Cincinnati — not West Virginia, not a loaded Pittsburgh program, and not Rutgers, with all that New Jersey-area high school talent — has won the Big East in each of the past two seasons. Cincinnati — not South Florida and not 2006 Big East champion Louisville — has reached a BCS bowl in each of the past two years. Cincinnati — along with a few other clubs — went unbeaten in 2009 and did some heavy lifting to get to 12-0. Perhaps Butch Jones won’t be able to sustain Brian Kelly’s magic in 2010 and beyond, but this is a program that has overachieved in recent seasons. Once again, reserve your fire and your disappointment for the likes of Michigan State, UCLA, North Carolina State, and Illinois.
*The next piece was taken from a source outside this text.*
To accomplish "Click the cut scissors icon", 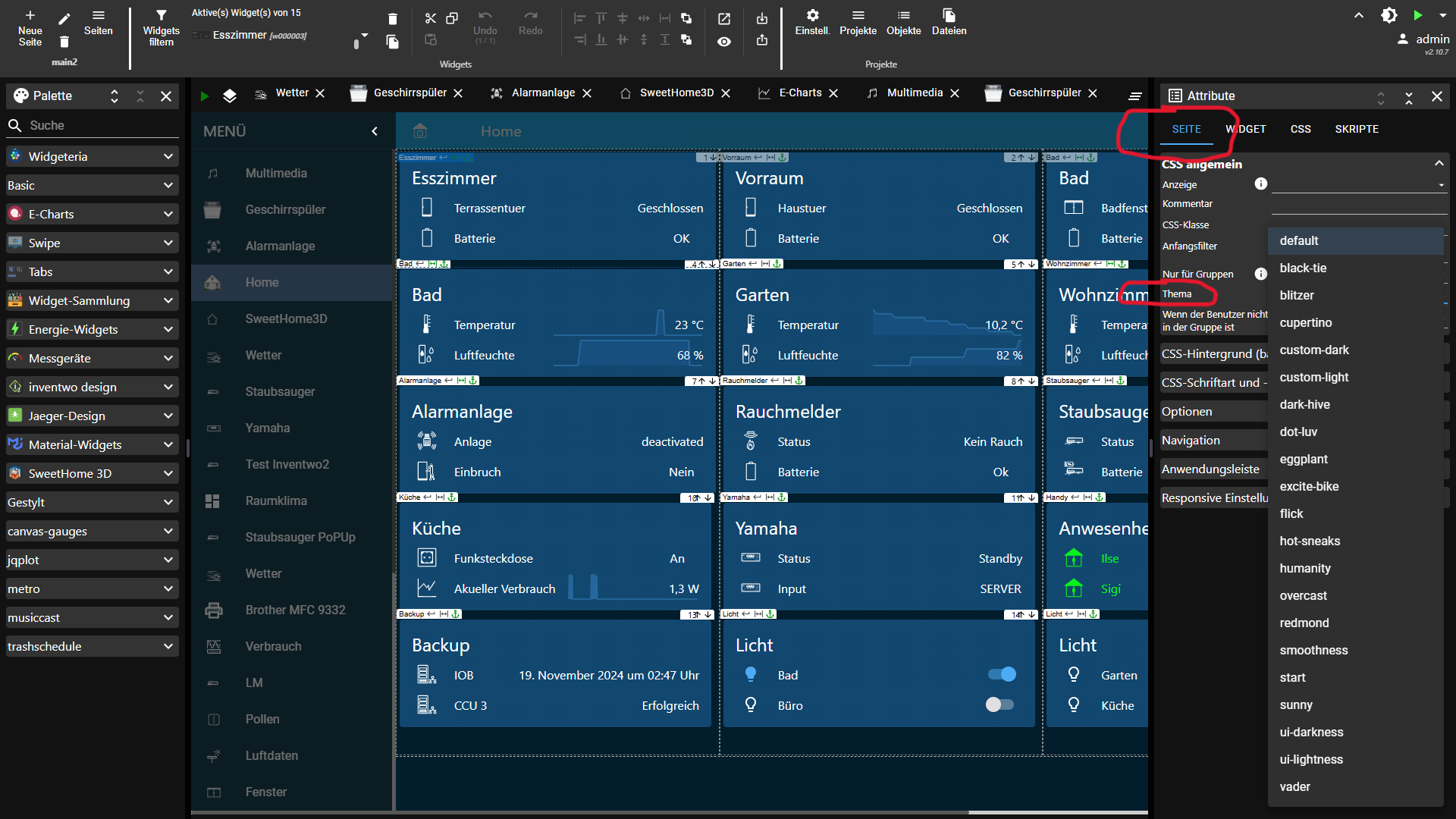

2. In the 2001 season, the only reason Nebraska entered the BCS national title game — and got summarily throttled by Miami — was that TCU beat Southern Miss, 14-12, in a decisive game that moved the decimal points to the Huskers’ column. Here we are, eight long seasons later, and if Jerry Jones had not installed an above-ground railing at his new pleasure palace in suburban Dallas, the Cincinnati Bearcats would have been in the national title game against Alabama. It’s not as though Cincinnati wouldn’t have deserved its place in the ultimate showdown against the Crimson Tide; in the three-team derby involving UC, Texas and TCU, no squad had an airtight case, meaning that an argument could have been made for the Big East champions. The point of mentioning the connections between 2001 and 2009 is that the amount of variables in college football is far more than the current BCS setup can handle. Only one scenario — two and only two unbeaten teams — provides both clarity and a true, non-mythical national champion. Anything else results in unanswered questions, questions that can only be addressed by one thing: more games.
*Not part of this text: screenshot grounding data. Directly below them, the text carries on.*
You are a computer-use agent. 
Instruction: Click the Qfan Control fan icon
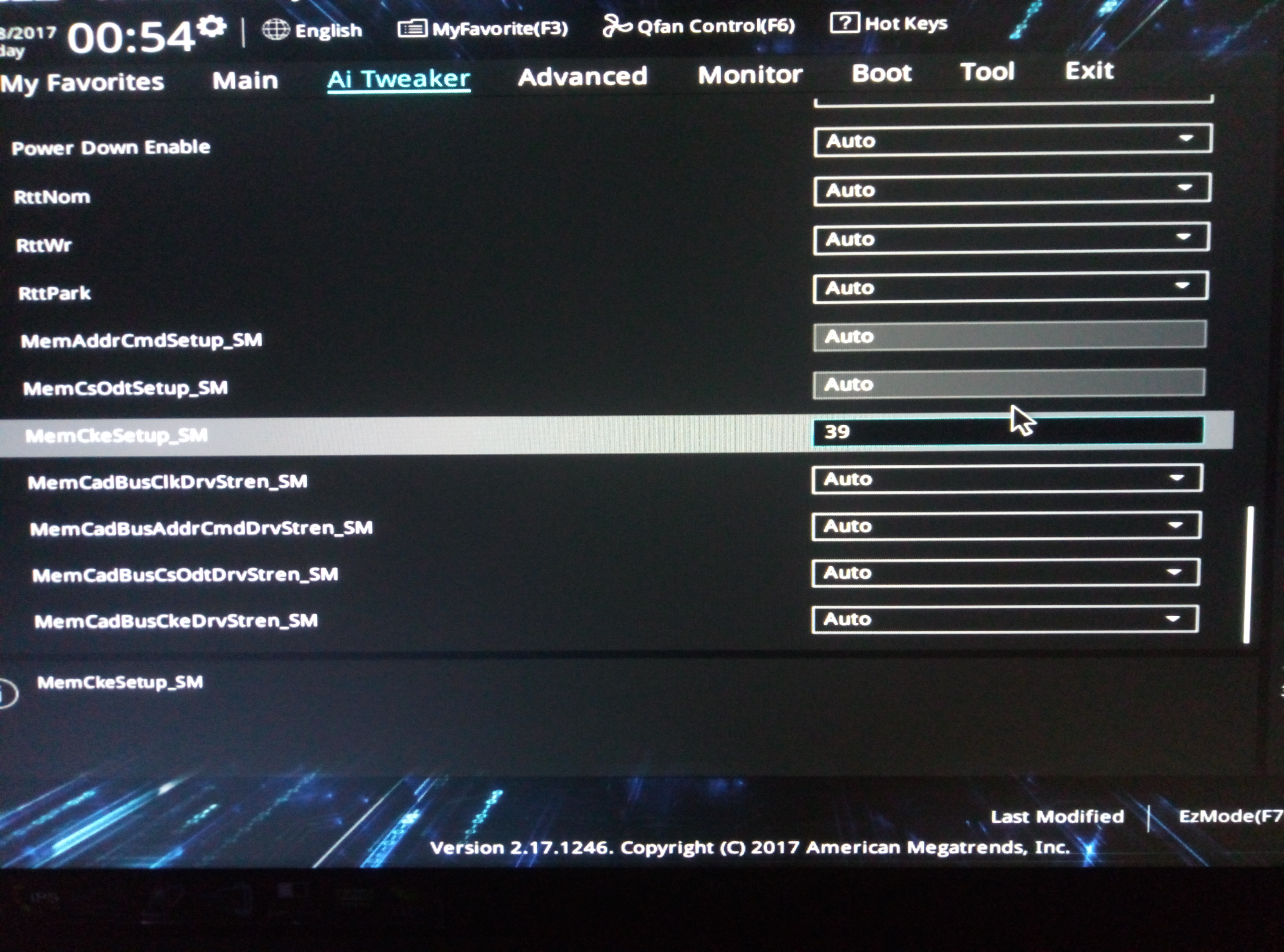(617, 26)
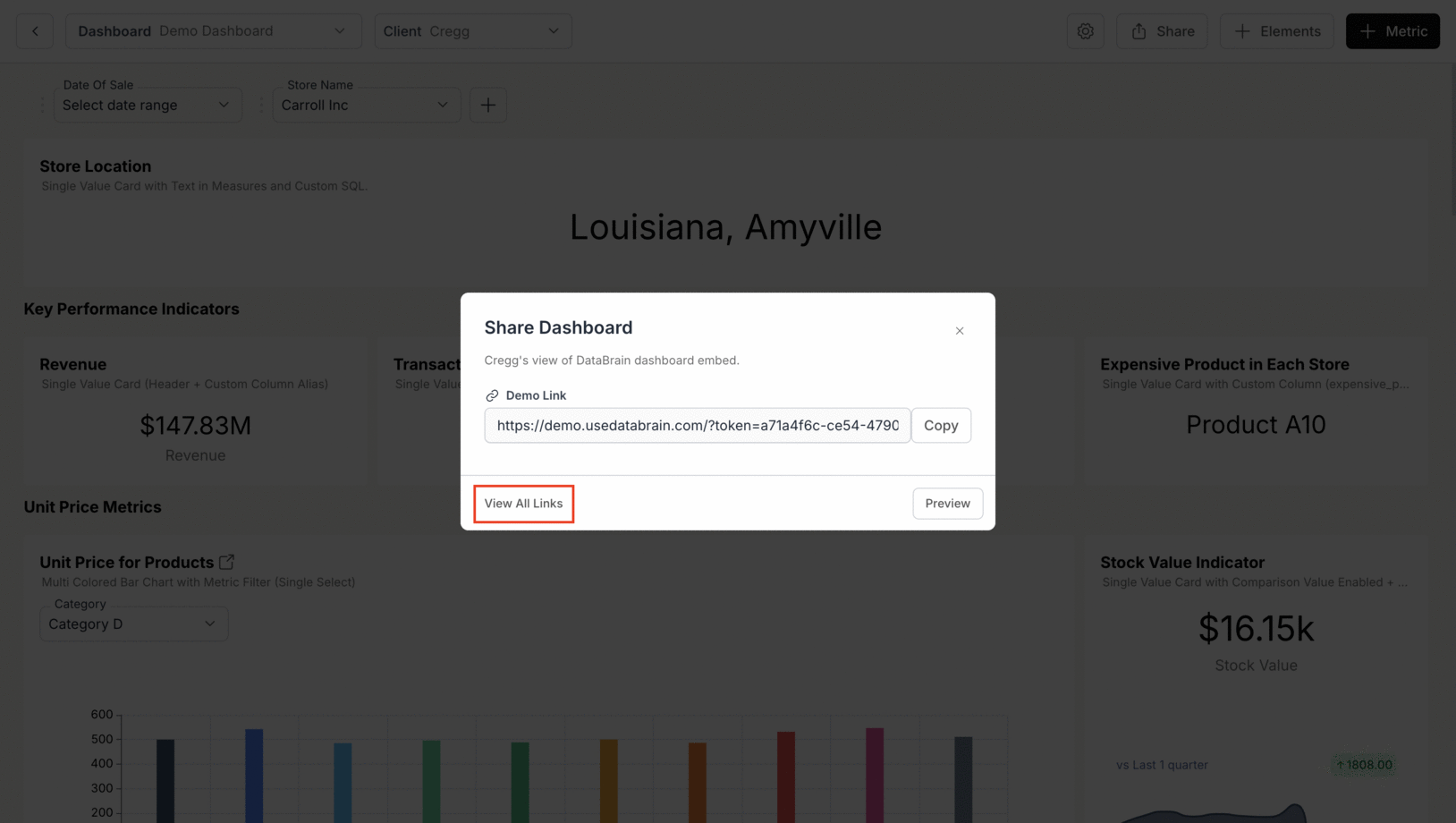Open the Category D dropdown
1456x823 pixels.
pos(132,624)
Do we need a playoff? Let’s not think we have to have one. What college football does need, however, is some kind of setup which can provide a greater quantity of defining non-conference games during the season. If, for instance, all the major conference champions (including the Mountain West and Boise State) could play each other on the first Saturday of December in made-for-TV regular-season games, a playoff wouldn’t be necessary. A set of bowl games — following a those early-December duels — would settle the arguments that college football normally fails to resolve in a given season. Perhaps there would be just one or two debates left after the BCS bowls, but that’s when a plus-one — and mind you, a PROVISIONAL plus-one (who said it has to be etched in stone regardless of other outcomes?) — could be used to determine a clear-cut champion… if necessary.

The bottom line on this Florida-Cincinnati game is that it exposed the Bearcats as not ready for prime time. Football fans and writers — who want to see how various teams measure up against each other — could have gained this insight much earlier.

If we had a system that created more high-quality non-conference showdowns during the regular season, Cincy-Florida would have been a regular-season prelude to a Sugar Bowl between Florida and TCU, with the winner having a chance to advance to a plus-one championship game against Texas, Alabama or Boise State.

Give thanks for a railing at Cowboys Stadium. It saved Americans from an ugly BCS title tilt. Yet, the very tenuousness and fragility of this whole situation only serves to remind us how comically inadequate the BCS system has always been, a massive stain on the college football scene since its inception in 1998.